A small, reproducible example:
library(zoo)
set.seed(1)
m <- matrix(runif(16, 0, 100), nrow = 4)
missing_values <- sample(16, 7)
m[missing_values] <- NA
m
[,1] [,2] [,3] [,4]
[1,] 26.55087 20.16819 62.911404 68.70228
[2,] 37.21239 NA 6.178627 38.41037
[3,] NA NA NA NA
[4,] 90.82078 66.07978 NA NA
na.approx(m)
[,1] [,2] [,3] [,4]
[1,] 26.55087 20.16819 62.911404 68.70228
[2,] 37.21239 35.47206 6.178627 38.41037
[3,] 64.01658 50.77592 NA NA
[4,] 90.82078 66.07978 NA NA
m[4, 4] <- 50
na.approx(m)
[,1] [,2] [,3] [,4]
[1,] 26.55087 20.16819 62.911404 68.70228
[2,] 37.21239 35.47206 6.178627 38.41037
[3,] 64.01658 50.77592 NA 44.20519
[4,] 90.82078 66.07978 NA 50.00000
Yup, looks like you do need the start/end values of columns to be known or the interpolation doesn’t work. Can you guess values for your boundaries?

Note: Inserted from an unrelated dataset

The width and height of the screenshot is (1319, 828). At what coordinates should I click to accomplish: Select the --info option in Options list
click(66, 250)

ANOTHER EDIT: So by default, you need the start and end values of columns to be known. However it is possible to get na.approx
to always fill in the blanks by passing rule = 2
. See Felix’s answer. You can also use na.fill
to provide a default value, as per Gabor’s comment. Finally, you can interpolate boundary conditions in two directions (see below) or guess boundary conditions.

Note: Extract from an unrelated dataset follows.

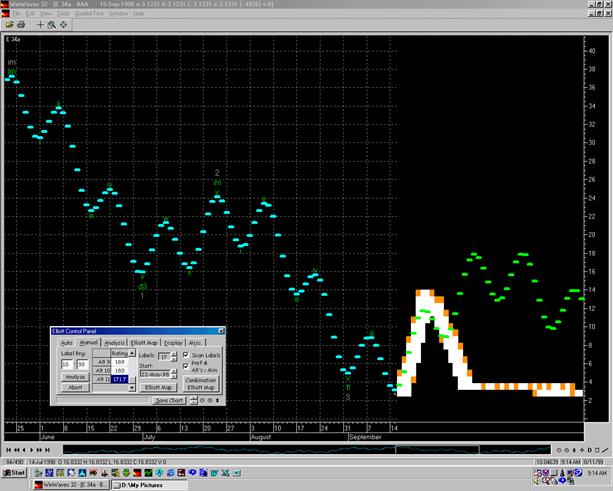Select the zoom magnifier tool
The height and width of the screenshot is (491, 613).
pyautogui.click(x=51, y=24)
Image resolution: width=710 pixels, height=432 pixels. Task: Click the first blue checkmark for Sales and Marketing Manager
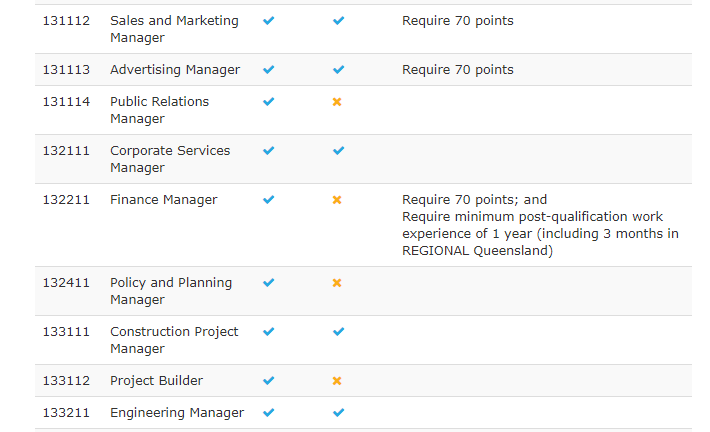268,20
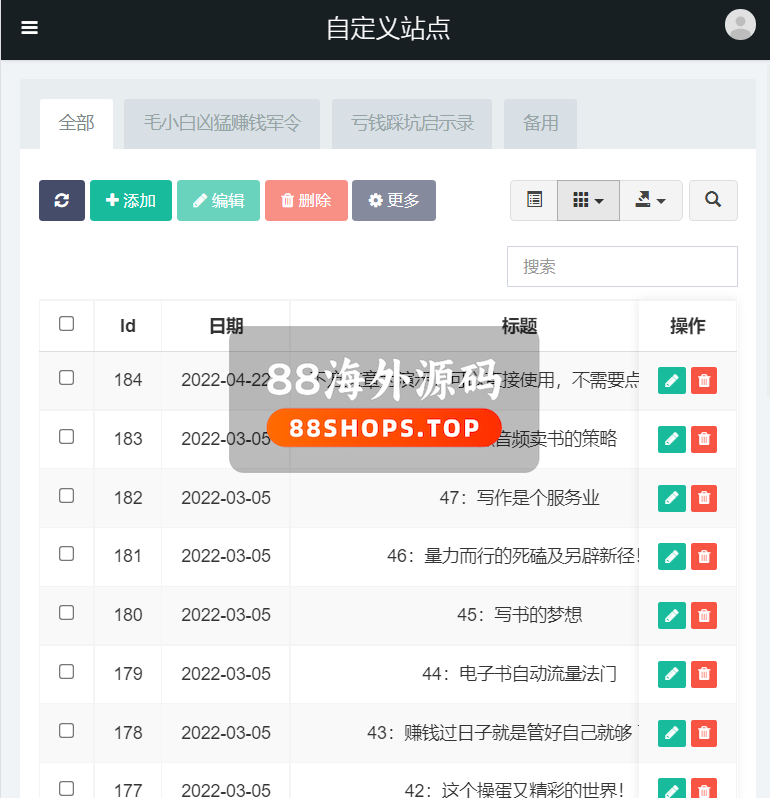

EDIT: A further thought. Since na.approx
is only interpolating in columns, and your data is spacial, perhaps interpolating in rows would be useful too. Then you could take the average.
na.approx
fails when whole columns are NA
, so we create a bigger dataset.
set.seed(1)
m <- matrix(runif(64, 0, 100), nrow = 8)
missing_values <- sample(64, 15)
m[missing_values] <- NA
Run na.approx
both ways.
by_col <- na.approx(m)
by_row <- t(na.approx(t(m)))
Find out the best guess.
default <- 50
best_guess <- ifelse(is.na(by_row),
ifelse(
is.na(by_col),
default, #neither known
by_col #only by_col known
),
ifelse(
is.na(by_col),
by_row, #only by_row known
(by_row + by_col) / 2 #both known
)
)